**Stated task**
Reproduce verbatim the lines of the listing that start with the line containing "Task: Open the 收藏 (Favorites) menu" and run through the line containing "Looking at the", including both of those lines.

--- Begin Input for this task ---

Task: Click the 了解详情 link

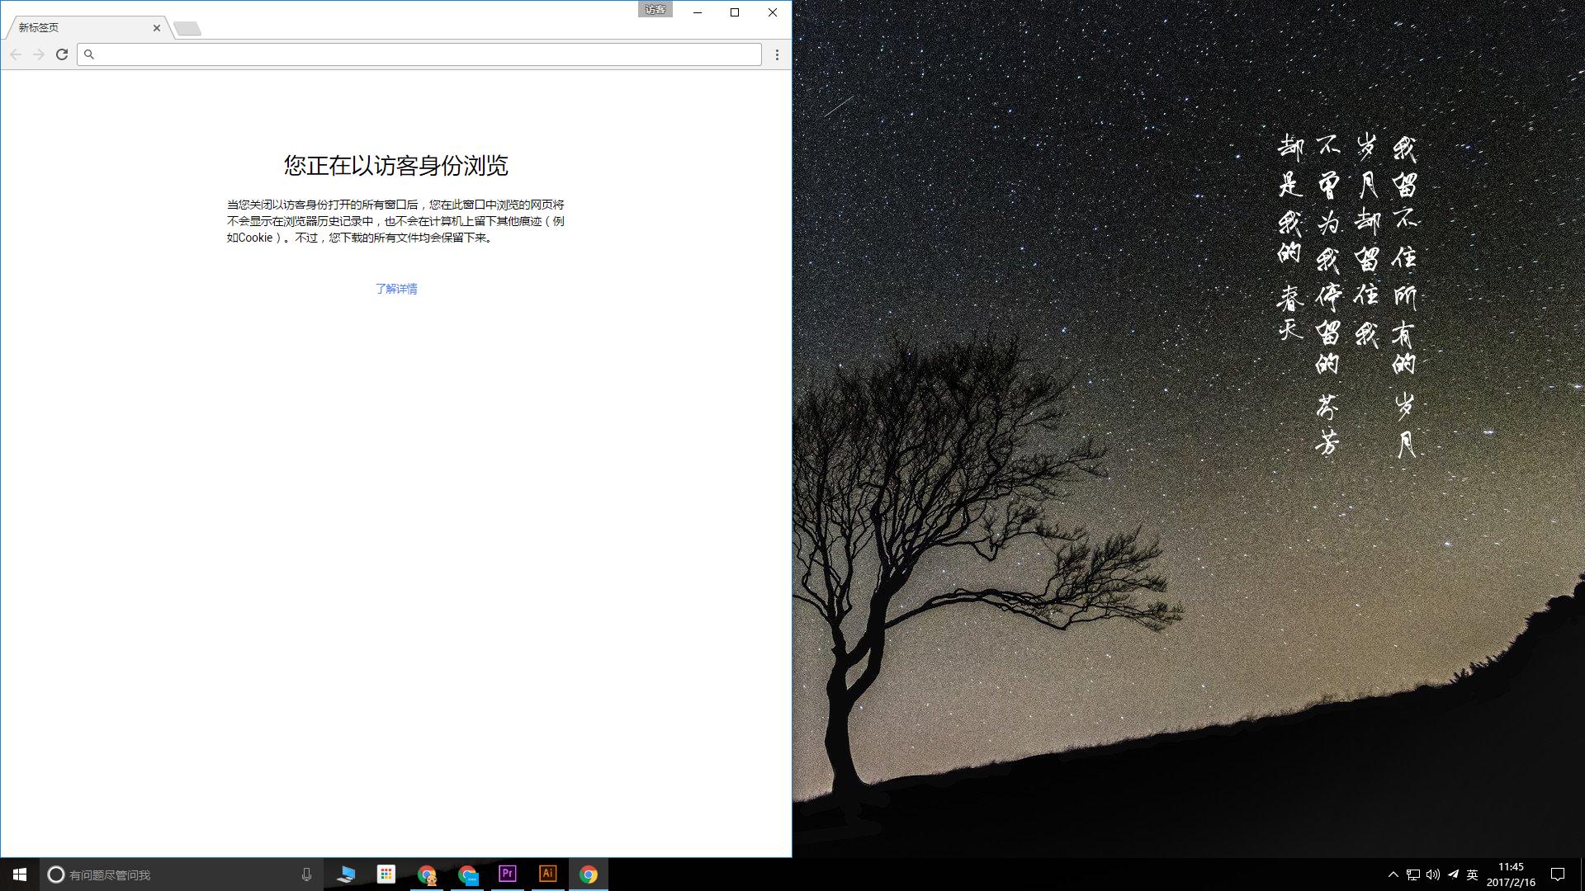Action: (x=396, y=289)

--- End Input for this task ---
--- Begin Input for this task ---

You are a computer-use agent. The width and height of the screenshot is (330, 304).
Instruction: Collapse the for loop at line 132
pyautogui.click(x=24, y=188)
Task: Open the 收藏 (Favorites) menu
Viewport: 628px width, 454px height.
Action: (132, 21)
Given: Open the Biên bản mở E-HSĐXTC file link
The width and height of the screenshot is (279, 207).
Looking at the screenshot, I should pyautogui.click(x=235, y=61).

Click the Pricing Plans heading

--- End Input for this task ---

**Response for this exercise**
Task: Open the 收藏 (Favorites) menu
Viewport: 628px width, 454px height.
Action: (132, 21)
Given: Open the Biên bản mở E-HSĐXTC file link
The width and height of the screenshot is (279, 207).
Looking at the screenshot, I should pyautogui.click(x=235, y=61).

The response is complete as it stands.